Required work:
Within the entries below, output exactly the lines between the line containing "[link] (168, 977)" and the line containing "[페이스북 바로가기] (873, 2365)", inclusive, and omit any picture.

Data under study:

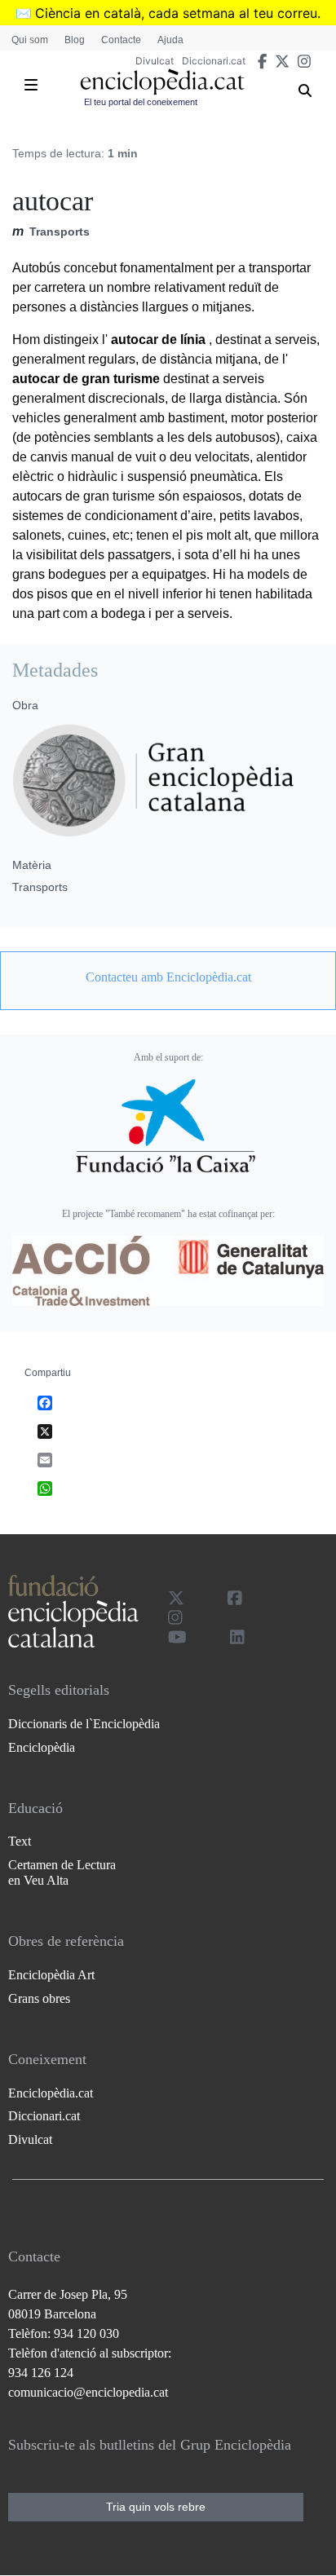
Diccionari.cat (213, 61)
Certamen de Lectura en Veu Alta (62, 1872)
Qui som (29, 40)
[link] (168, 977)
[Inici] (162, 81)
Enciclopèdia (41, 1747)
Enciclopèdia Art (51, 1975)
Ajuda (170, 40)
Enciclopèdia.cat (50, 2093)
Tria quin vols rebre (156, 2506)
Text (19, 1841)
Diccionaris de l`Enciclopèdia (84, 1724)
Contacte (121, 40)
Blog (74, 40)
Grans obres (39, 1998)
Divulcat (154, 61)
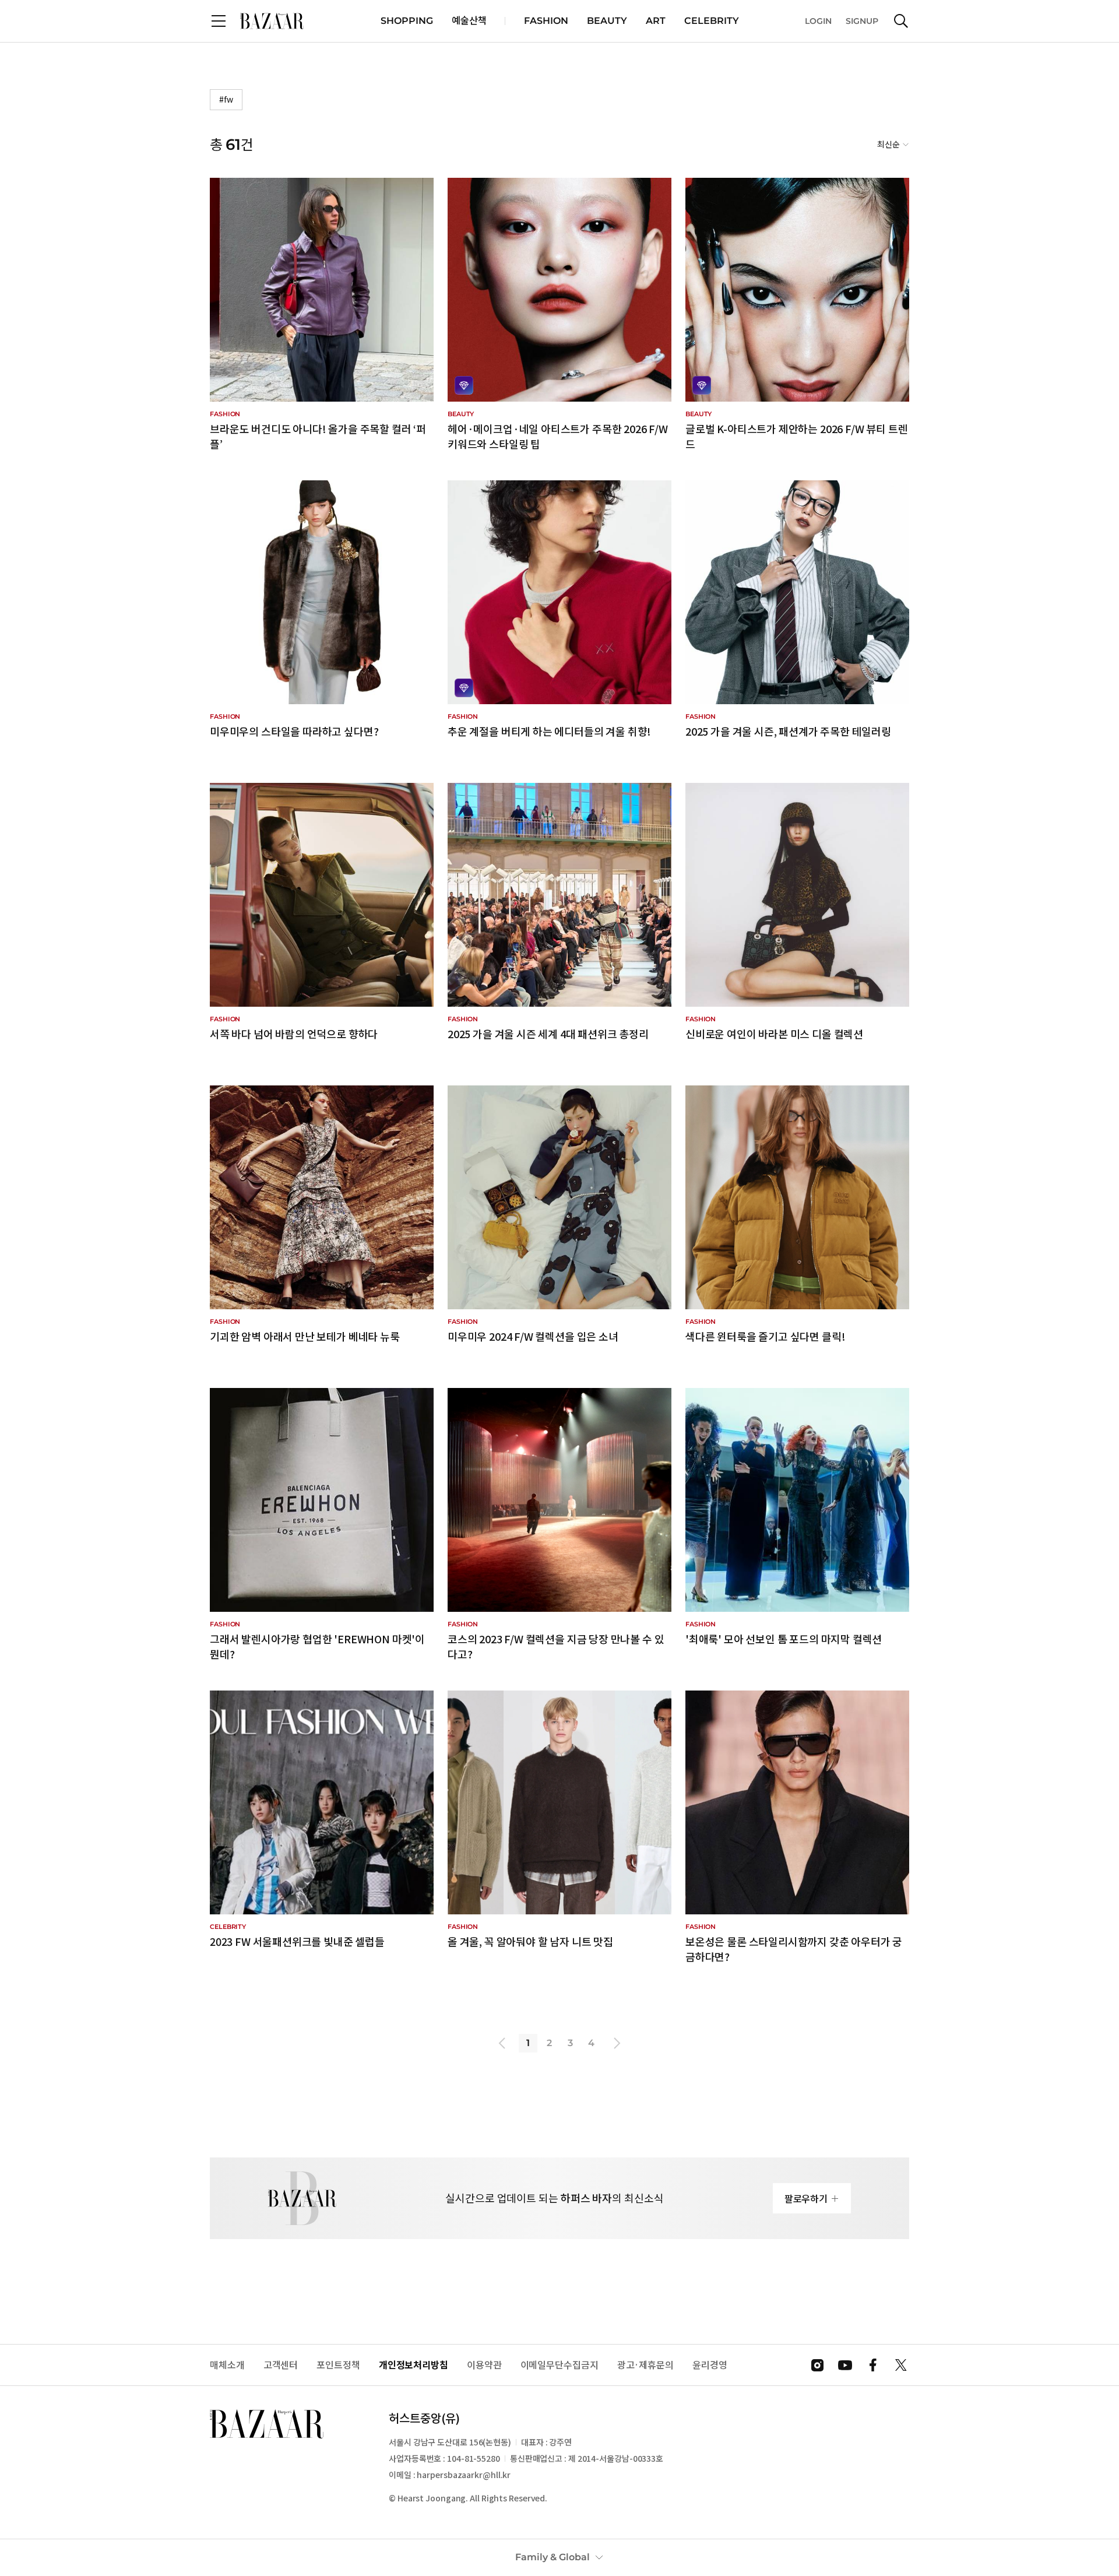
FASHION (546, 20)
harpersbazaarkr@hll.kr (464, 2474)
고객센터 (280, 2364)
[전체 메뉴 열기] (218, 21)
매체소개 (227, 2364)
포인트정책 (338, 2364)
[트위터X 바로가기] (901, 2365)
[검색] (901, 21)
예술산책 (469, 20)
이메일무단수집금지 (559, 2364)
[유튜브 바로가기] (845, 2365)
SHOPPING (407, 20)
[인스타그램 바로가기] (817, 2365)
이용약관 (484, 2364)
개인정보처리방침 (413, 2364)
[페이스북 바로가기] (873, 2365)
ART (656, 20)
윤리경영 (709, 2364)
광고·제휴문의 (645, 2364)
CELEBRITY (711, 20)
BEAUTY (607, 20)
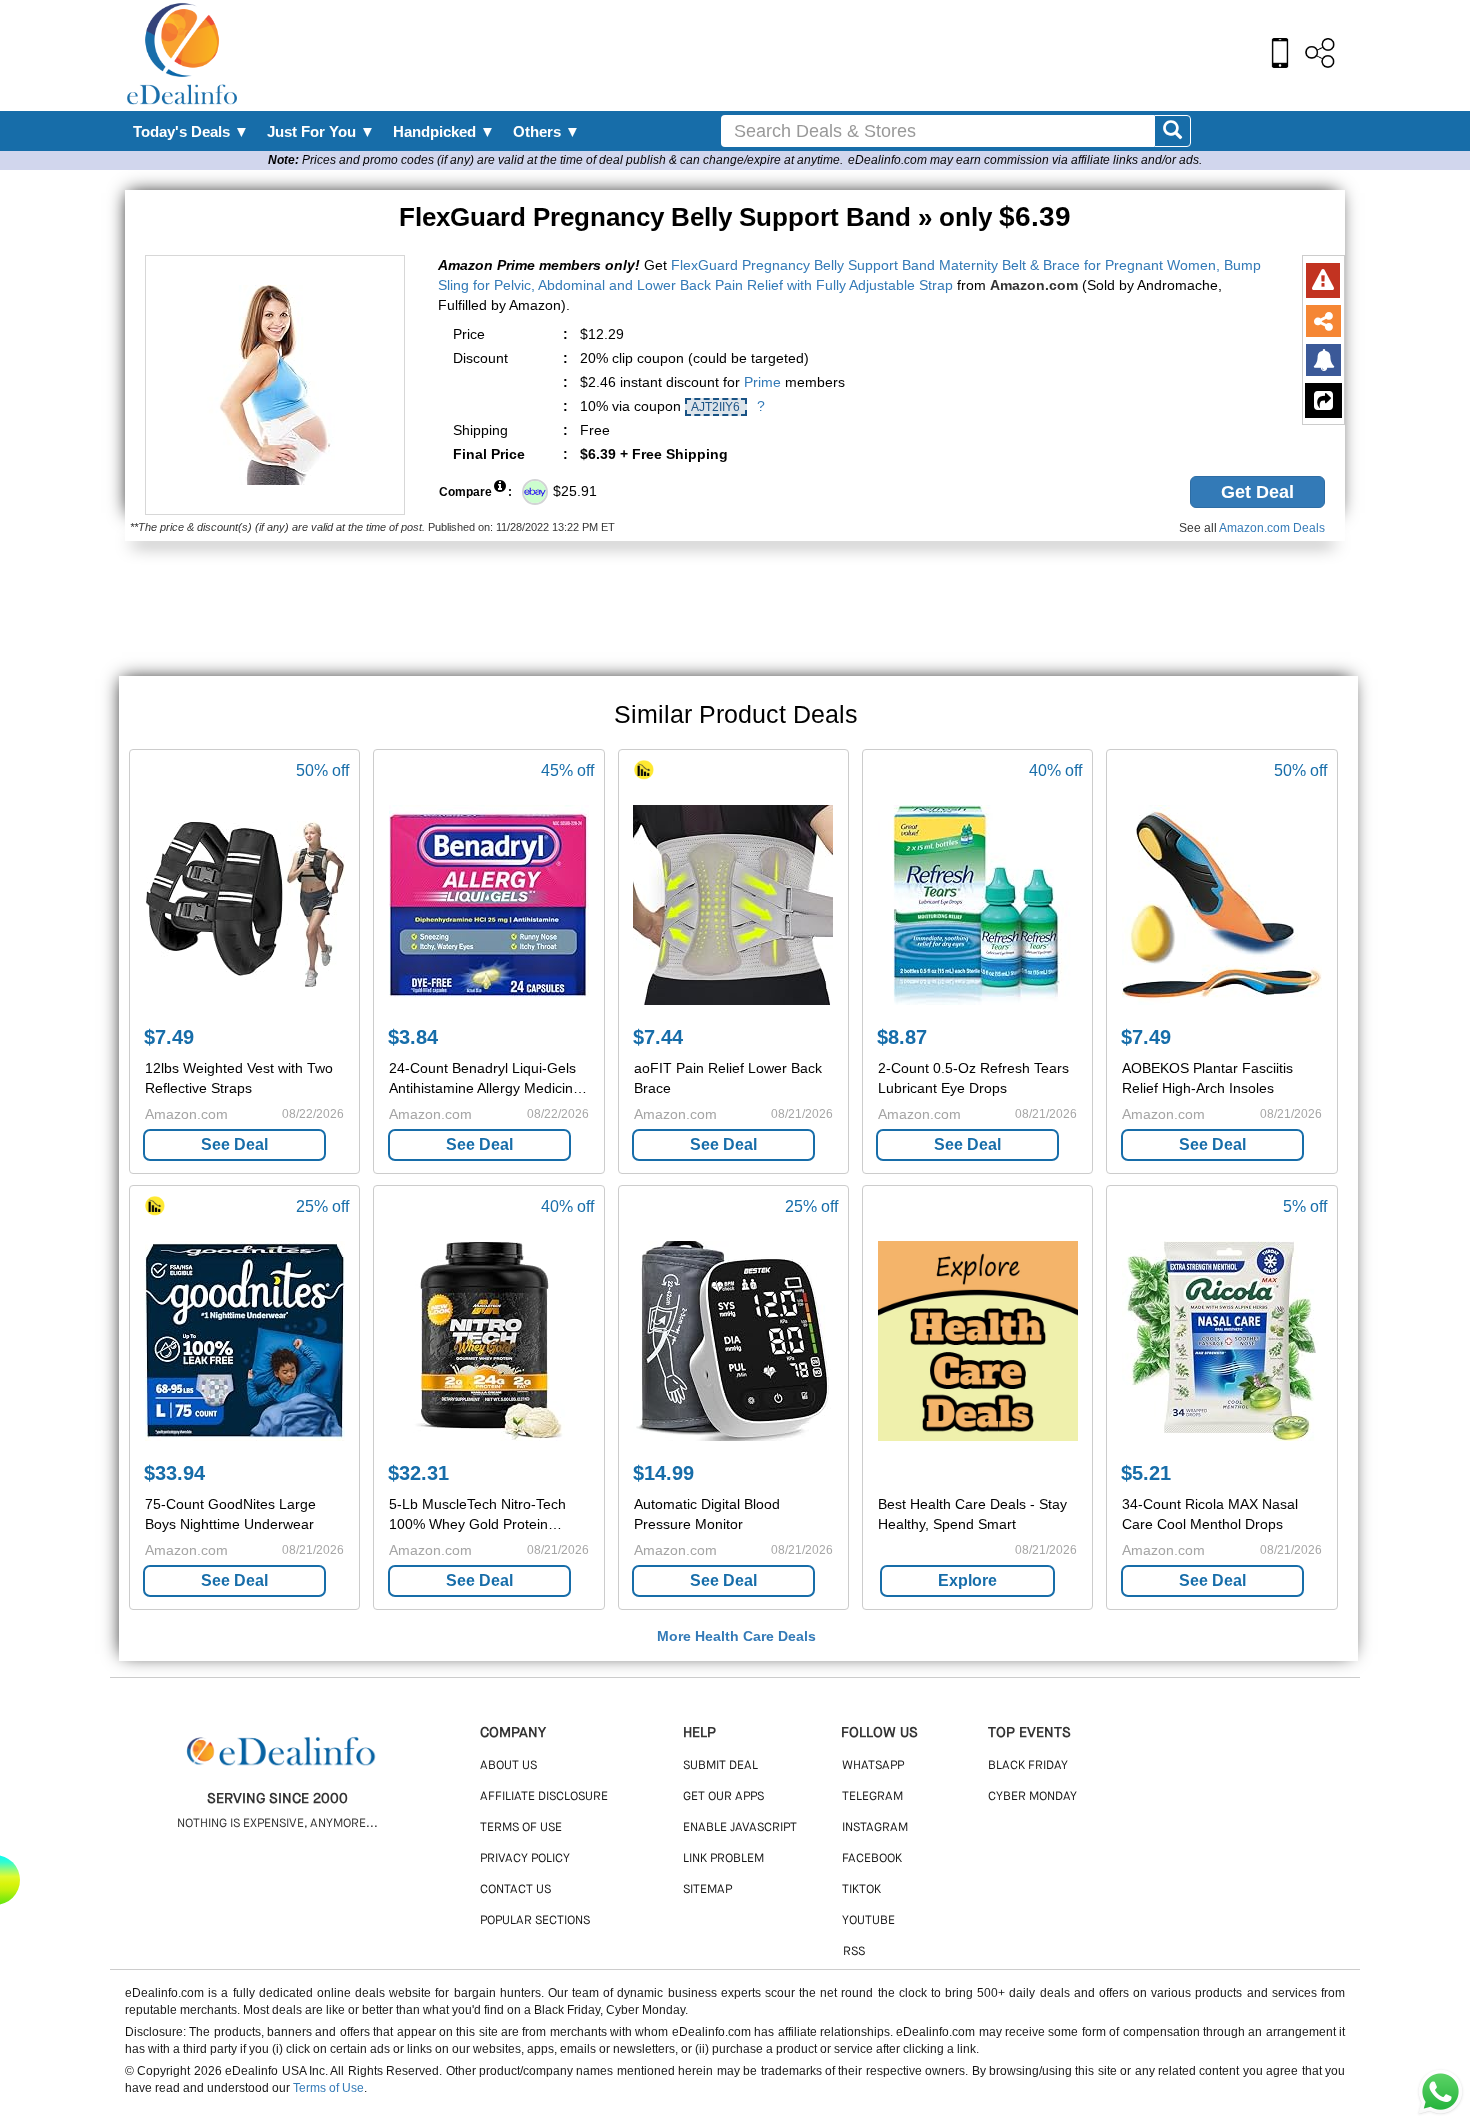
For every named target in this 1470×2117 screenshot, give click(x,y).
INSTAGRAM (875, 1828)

Reply:
[link] (168, 977)
[Inici] (162, 81)
Enciclopèdia (41, 1747)
Enciclopèdia Art (51, 1975)
Ajuda (170, 40)
Enciclopèdia.cat (50, 2093)
Tria quin vols rebre (156, 2506)
Text (19, 1841)
Diccionaris de l`Enciclopèdia (84, 1724)
Contacte (121, 40)
Blog (74, 40)
Grans obres (39, 1998)
Divulcat (154, 61)
FASHION (546, 20)
harpersbazaarkr@hll.kr (464, 2474)
고객센터 (280, 2364)
[전체 메뉴 열기] (218, 21)
매체소개 (227, 2364)
포인트정책 (338, 2364)
[트위터X 바로가기] (901, 2365)
[검색] (901, 21)
예술산책 (469, 20)
이메일무단수집금지 (559, 2364)
[유튜브 바로가기] (845, 2365)
SHOPPING (407, 20)
[인스타그램 바로가기] (817, 2365)
이용약관 (484, 2364)
개인정보처리방침 (413, 2364)
[페이스북 바로가기] (873, 2365)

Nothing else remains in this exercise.